Игорь Эммануилович Грабарь читал нам курс реставрации. Читал он плохо — это были сплошные «Эээ…» и «Меее…», но показывал он вещи удивительные. В реставрационной мастерской Третьяковской галереи он показал нам только что раскрытые древнерусские иконы: «Владимирскую Богоматерь», «Спаса Нерукотворного», «Троицу» Рублева, «Преображение» Феофана Грека, «Ангела» — того, что ныне в Русском музее в Петербурге. Впечатление от этих сокровищ было не поразительное, а потрясающее — ведь тогда впервые открылось в истории русской художественной культуры нечто, равное по величию и силе искусству Древней Греции или итальянскому Высокому Возрождению. С Грабарем мне потом пришлось встречаться всю мою жизнь, и кое в чем он сыграл в моей жизни важную роль, хотя человек он был неверный и слишком самоуверенный. Но об этом — позже.
Социологию искусства читал Фриче — «отец» советской вульгарной социологии. Уже тогда было в ходу выражение «фричёванная литература». Но я решительно не могу вспомнить, как он нам читал. Помню лишь один эпизод: когда я сдавал ему зачет, он предложил мне рассказать о каком‑нибудь русском художнике. Я выбрал Сурикова и доложил Фриче восторженный дифирамб о моем любимом художнике, в котором (в этом дифирамбе) не было ни тени какой‑либо социологии. Фриче улыбнулся, поставил мне зачет и только сказал: «Вы очень любите Сурикова». А я действительно доказал печатно, как люблю этого прекрасного художника. В самом начале 1937 года в Третьяковской галерее была устроена выставка Сурикова, и так как незадолго до того вышла книга о Сурикове А. Михайлова, погромно — социологическая, то и каталог, выпущенный галереей, был выдержан в таком же мрачно негативном тоне. Меня очень возмутили эти покушения на честь и достоинство Сурикова, и я напечатал о нем статью, в которой попытался высказать свое мнение о достоинстве и красоте суриковского искусства и дал резкую отповедь Михайлову и каталогу, сочиненному галереей. Моя статья сыграла немаловажную роль — это было одно из первых открытых выступлений против вульгарной социологии, заполонившей литературоведение и художественную критику. В галерее моя статья вызвала великое негодование, два дня длилось ее обсуждение, и на меня собирались писать бурный протест. Но через неделю после моей статьи появилась хвалебная статья о Сурикове в «Правде», и Третьяковке пришлось «пришипиться»: афиша, приглашавшая на выставку Сурикова, говорила о «выставке известного русского исторического живописца», а билет на обсуждение выставки говорил уже о «выставке великого русского художника Сурикова».

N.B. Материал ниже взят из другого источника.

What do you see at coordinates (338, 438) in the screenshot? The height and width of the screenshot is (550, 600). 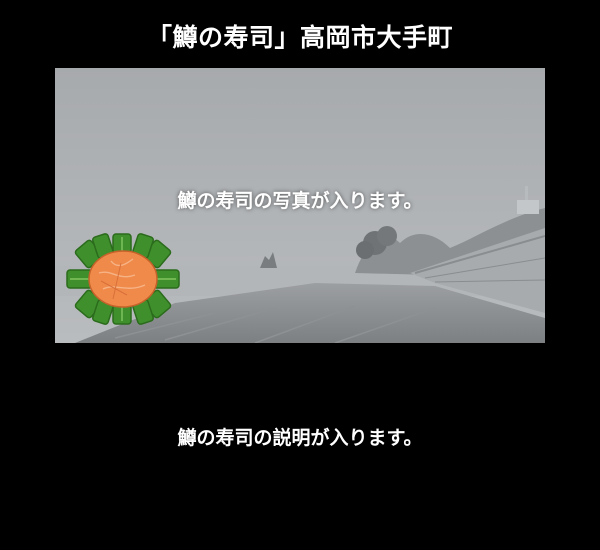 I see `description-rest: の説明が入ります。` at bounding box center [338, 438].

Я крайне редко в своей жизни писал о старом (дореволюционном) русском искусстве, но эту статью о Сурикове люблю и перепечатал ее в своем сборнике статей о советском искусстве, вышедшем в 1984 году.
Два профессора были очень неприятны и пользовались дружной антипатией студентов — Алексей Алексеевич Сидоров и Михаил Исаакович Фабрикант. Сидоров представился нам как ученый секретарь Государственной академии художественных наук (ГАХН), сказал, что в этой академии он занимается оккультными науками и пишет фундаментальный труд — «Историю русской порнографии». Надо сказать, что мне этот человек с первой сказанной им фразы резко не понравился, и я не ошибся в своем мнении о нем. На первом курсе он читал нам искусство Древнего мира, читал в Музее изящных искусств, и читал крайне манерно и с порядочной дозой прямой пошлости. Поэтому, когда мы перешли на второй курс и узнали, что об искусстве Возрождения в Италии будет читать Сидоров, мы тотчас установили принудительную очередь, чтобы на лекции было хотя бы три — четыре человека. А на третьем курсе просто отказались его слушать, и его лекции не состоялись.